George Gomes Coutinho, cientista político e professor da UFF-Campos
ANÁLISE DO CIENTISTA POLÍTICO — “Sobre o resultado em si, precisaremos ver as abstenções com tudo o mais constante. Utilizando o recorte populacional de até 2 salários mínimos de renda familiar mensal, eis o grosso do eleitorado de Lula. E é também o público que tem maior risco de não ir cumprir o rito da votação. Falta de dinheiro inclusive para seu deslocamento, precariedade de manutenção de direitos, tanto faz sanções por ter ido ou não votar, podem causar estragos nos votos lulistas. Algo que não vejo no caso dos eleitores de Bolsonaro. Muitos estão em estado de ‘vigília‘ neste dia 30, tendo até mesmo coerção do grupo, caso alguém ouse se abster. Com tudo isso, ainda aposto que a liderança nas pesquisas irá se refletir em votos válidos favoráveis para Lula”, projetou o cientista político George Gomes Coutinho, professor da UFF-Campos.

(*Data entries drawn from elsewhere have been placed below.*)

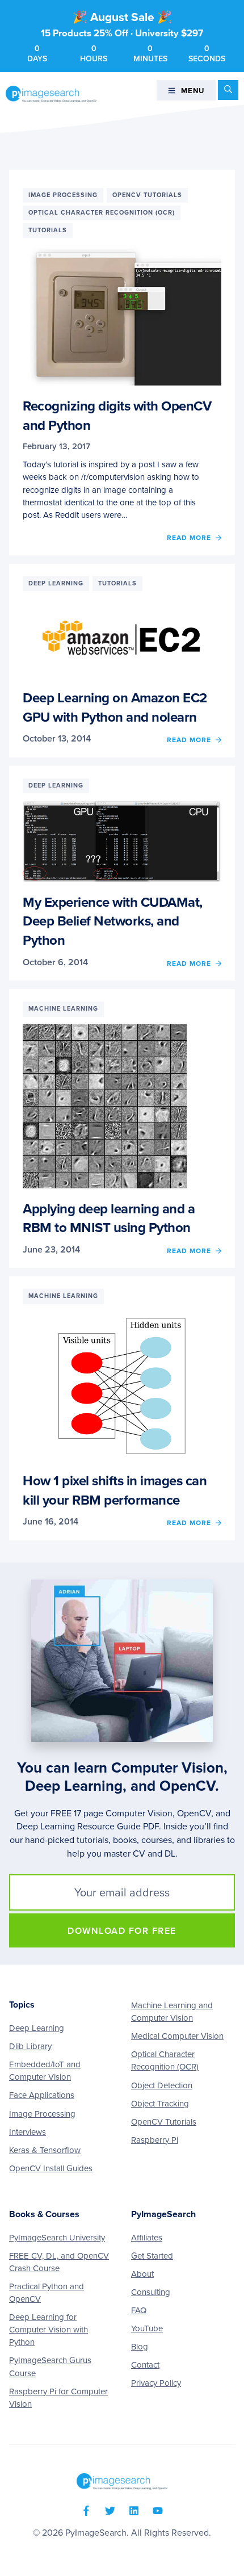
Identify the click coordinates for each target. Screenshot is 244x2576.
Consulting (150, 2292)
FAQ (138, 2310)
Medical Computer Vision (177, 2036)
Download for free (122, 1931)
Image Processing (42, 2114)
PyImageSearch (51, 94)
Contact (145, 2365)
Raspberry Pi (154, 2140)
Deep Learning (36, 2028)
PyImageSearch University (57, 2237)
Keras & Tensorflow (45, 2150)
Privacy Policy (156, 2383)
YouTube (147, 2328)
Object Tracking (160, 2104)
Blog (139, 2347)
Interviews (27, 2132)
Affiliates (146, 2237)
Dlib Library (30, 2046)
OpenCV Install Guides (50, 2168)
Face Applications (41, 2095)
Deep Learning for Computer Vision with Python (48, 2329)
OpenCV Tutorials (163, 2122)
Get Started (152, 2256)
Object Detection (161, 2085)
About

APÓS A APURAÇÃO — Vista pelo prisma da razão, a passionalidade inflamada que marca até aqui esse pleito, com recorde de assédio eleitoral de patrões sobre empregados no país, inclusive numa Campos bolsonarista em que funcionários de padaria são obrigados a trabalhar vestidos de amarelo 22, restam duas certezas. A primeira? No sigilo inviolável da urna, a sua decisão é apenas sua, intransferível e a mesma em valor a de qualquer outro eleitor, rico ou pobre, na maravilha da democracia. A segunda? Encerrada a apuração, caberá aos perdedores que já tinham perdido a razão pela paixão, outro verso de Sérgio Natureza à música de Tunai, imortalizado por Elis: “Não há mais nada pra se fazer, senão chorar sob o cobertor”.

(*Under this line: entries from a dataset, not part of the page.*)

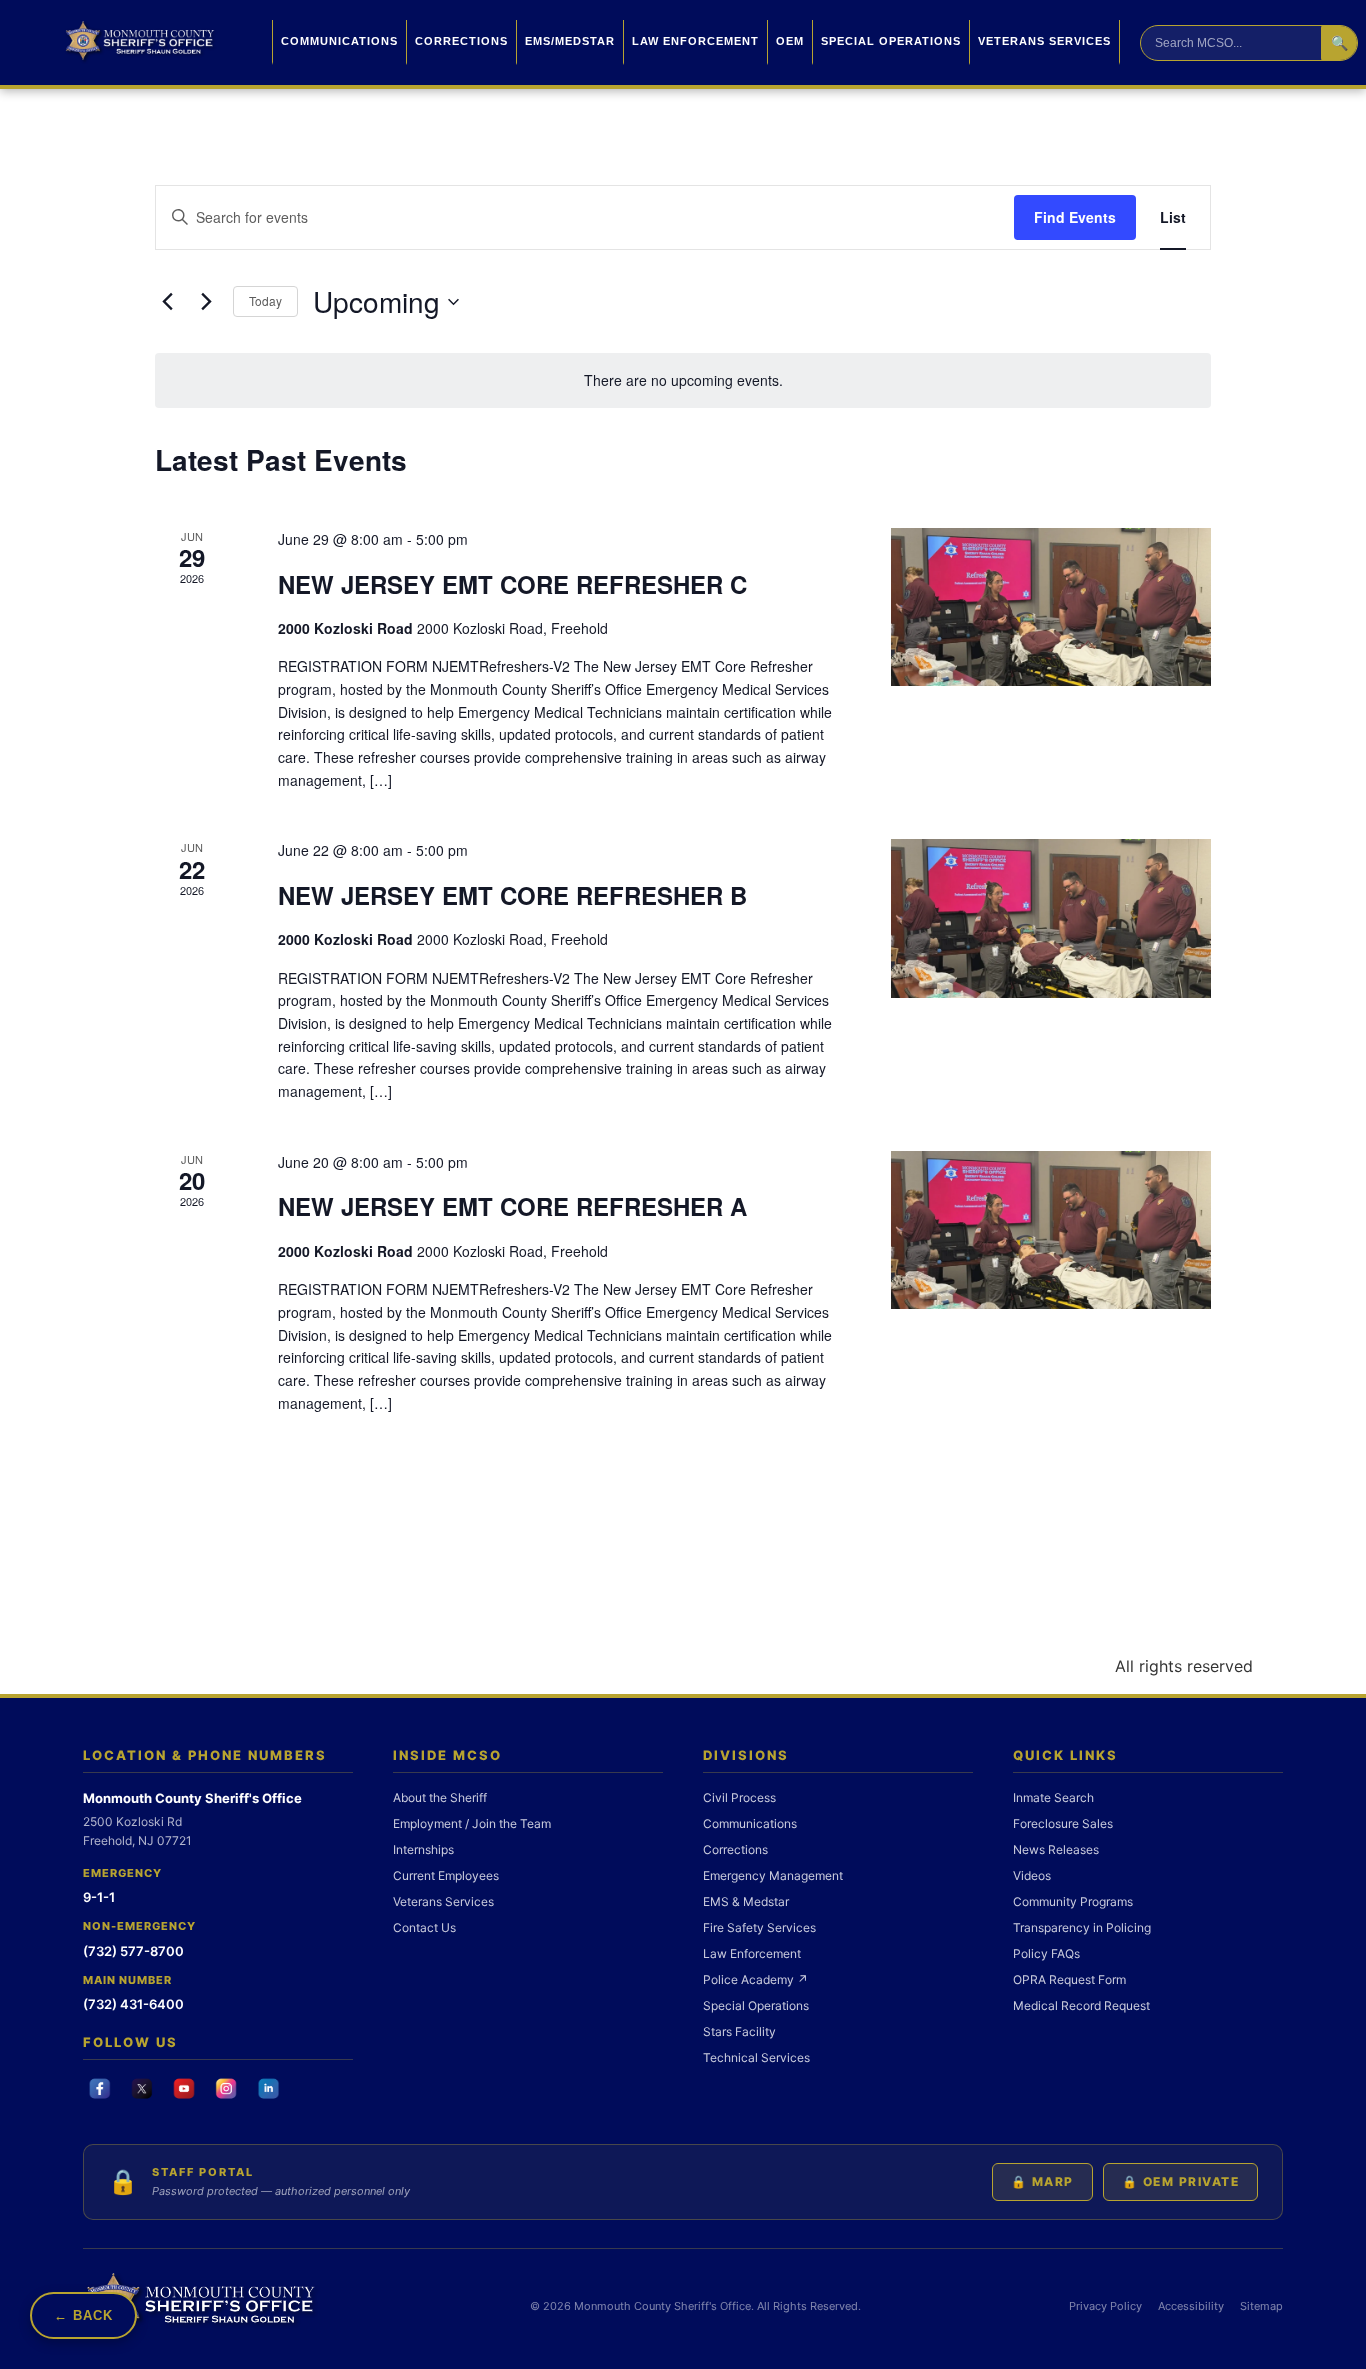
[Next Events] (206, 302)
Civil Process (739, 1797)
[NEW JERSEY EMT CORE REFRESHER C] (1051, 607)
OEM (790, 41)
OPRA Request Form (1069, 1979)
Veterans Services (1044, 41)
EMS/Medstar (570, 41)
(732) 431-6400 (133, 2004)
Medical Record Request (1081, 2005)
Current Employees (446, 1875)
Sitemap (1261, 2306)
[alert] (683, 380)
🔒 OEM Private (1181, 2181)
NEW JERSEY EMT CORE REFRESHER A (512, 1206)
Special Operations (891, 41)
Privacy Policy (1105, 2306)
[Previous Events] (167, 302)
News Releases (1056, 1849)
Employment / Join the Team (472, 1823)
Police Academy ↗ (755, 1979)
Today (265, 300)
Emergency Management (773, 1875)
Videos (1032, 1875)
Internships (423, 1849)
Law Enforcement (695, 41)
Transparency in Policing (1082, 1927)
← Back (83, 2315)
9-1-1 (99, 1897)
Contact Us (424, 1927)
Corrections (461, 41)
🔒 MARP (1042, 2181)
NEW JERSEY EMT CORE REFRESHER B (512, 895)
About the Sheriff (440, 1797)
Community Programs (1073, 1901)
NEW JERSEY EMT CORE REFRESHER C (512, 584)
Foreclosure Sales (1063, 1823)
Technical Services (756, 2057)
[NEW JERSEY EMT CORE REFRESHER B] (1051, 918)
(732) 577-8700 (133, 1951)
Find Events (1075, 217)
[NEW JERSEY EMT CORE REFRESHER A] (1051, 1230)
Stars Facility (739, 2031)
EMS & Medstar (746, 1901)
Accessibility (1191, 2306)
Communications (339, 41)
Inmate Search (1053, 1797)
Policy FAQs (1046, 1953)
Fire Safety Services (759, 1927)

Segundo instituto que mais se aproximou do resultado das urnas no 1º turno de 2 de outubro, o AtlasIntel divulgou nesta véspera do 2º turno sua pesquisa para as urnas de amanhã. Nela, o ex-presidente Luiz Inácio Lula da Silva (PT) hoje tem 53,4% dos votos válidos, contra 46,6% do presidente Jair Bolsonaro (PL). A diferença entre os dois hoje é de 6,8 pontos, fora da margem de erro de 1 ponto para mais ou menos. Nas quatro pesquisas da série Atlas no 2º turno, Lula confirmou em cada uma a tendência de alta moderada, ganhando no total 1 ponto aos 52,4% que tinha em 13 de outubro. Bolsonaro em evolução exatamente igual, mas na mão inversa, veio caindo nas quatro pesquisas até perder no total 1 ponto dos 47,6% que tinha há 16 dias.